▸ Aim of the task
The records below need to be set down again exactly; their images stay out.

[Extracted records]

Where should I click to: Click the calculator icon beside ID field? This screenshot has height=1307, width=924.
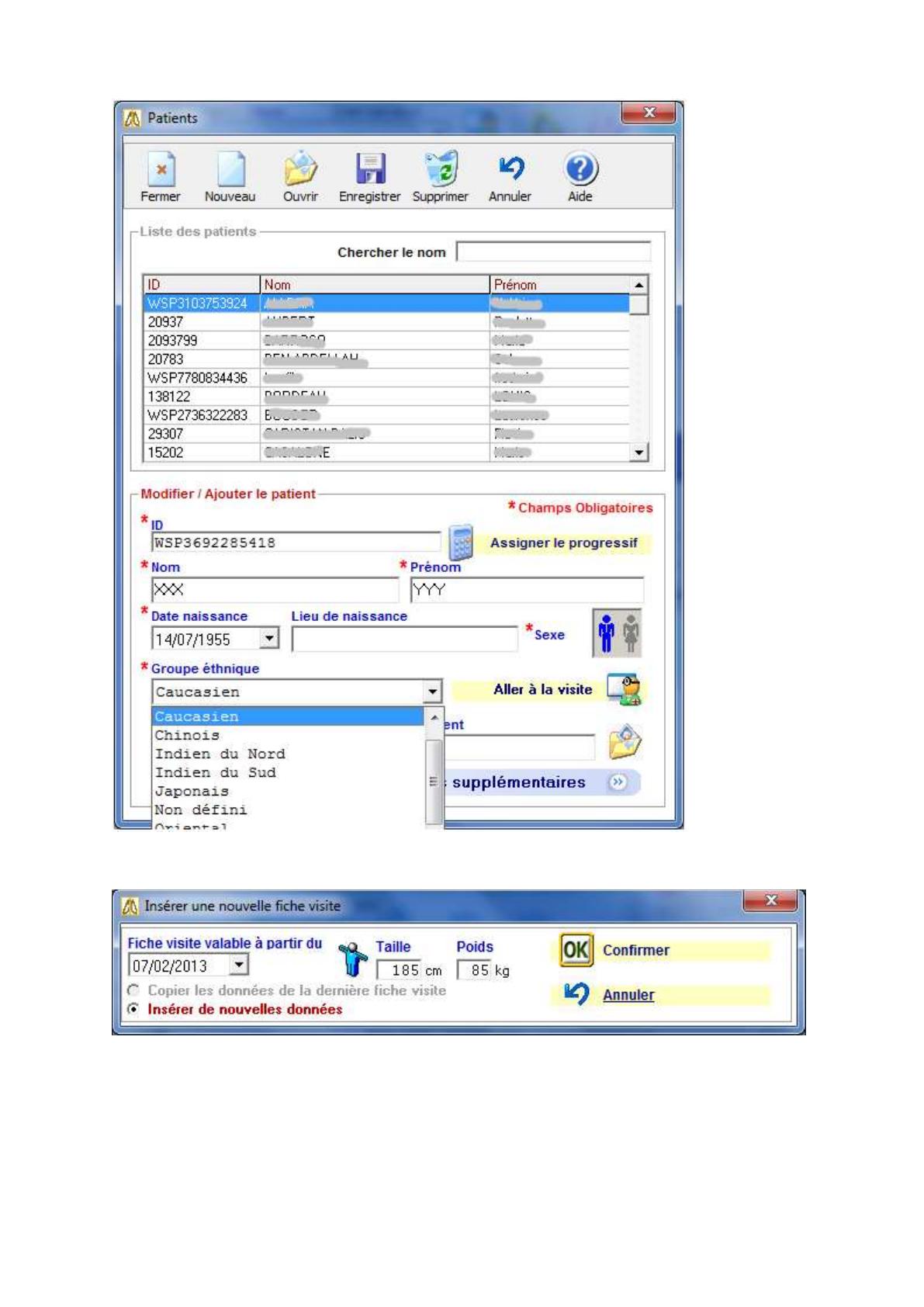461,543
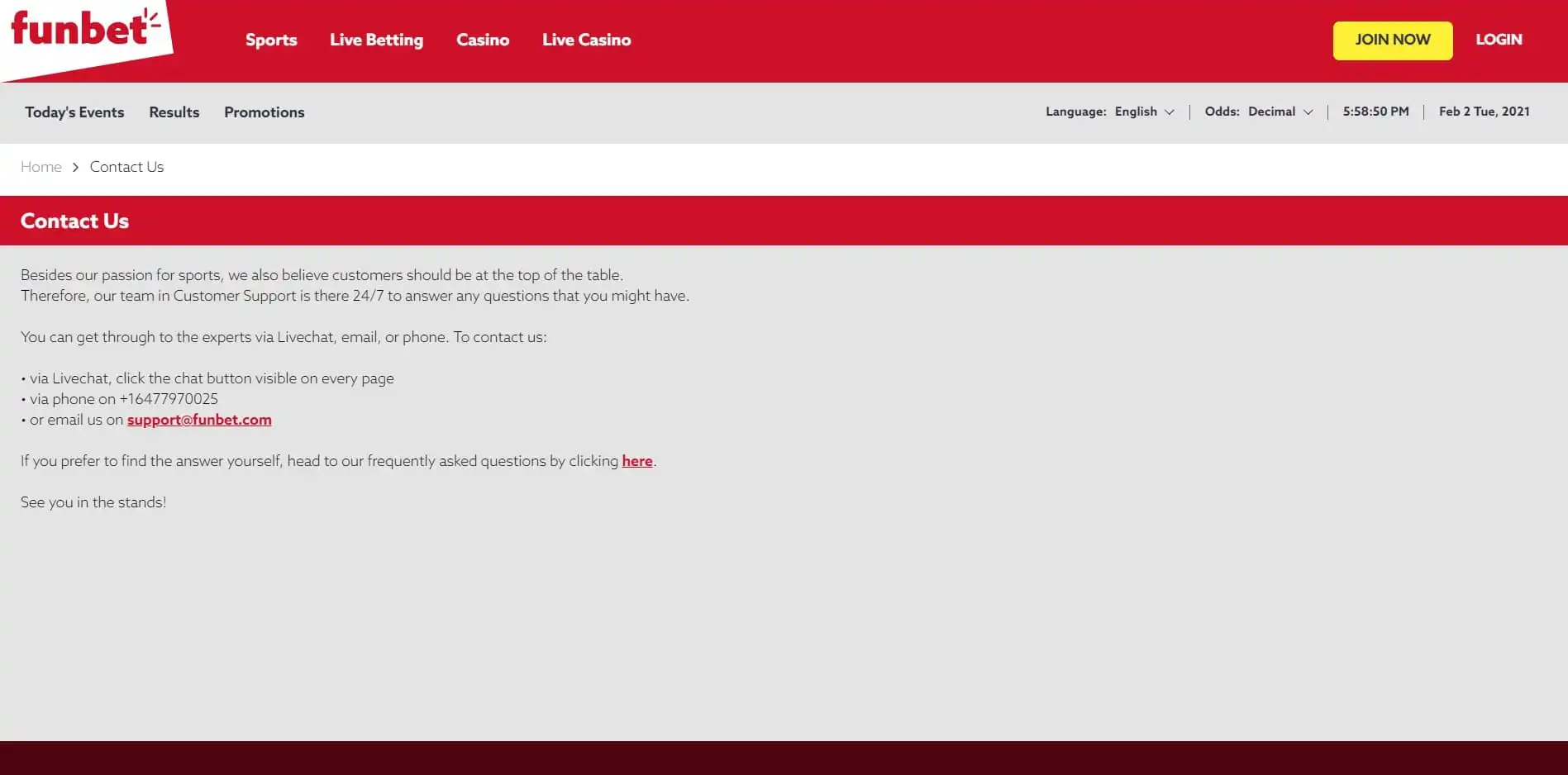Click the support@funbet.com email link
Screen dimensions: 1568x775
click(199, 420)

▸ Written reply
Where should I click to: Click the calculator icon beside ID field? This screenshot has height=1307, width=924.
461,543
Click the support@funbet.com email link
Screen dimensions: 1568x775
click(199, 420)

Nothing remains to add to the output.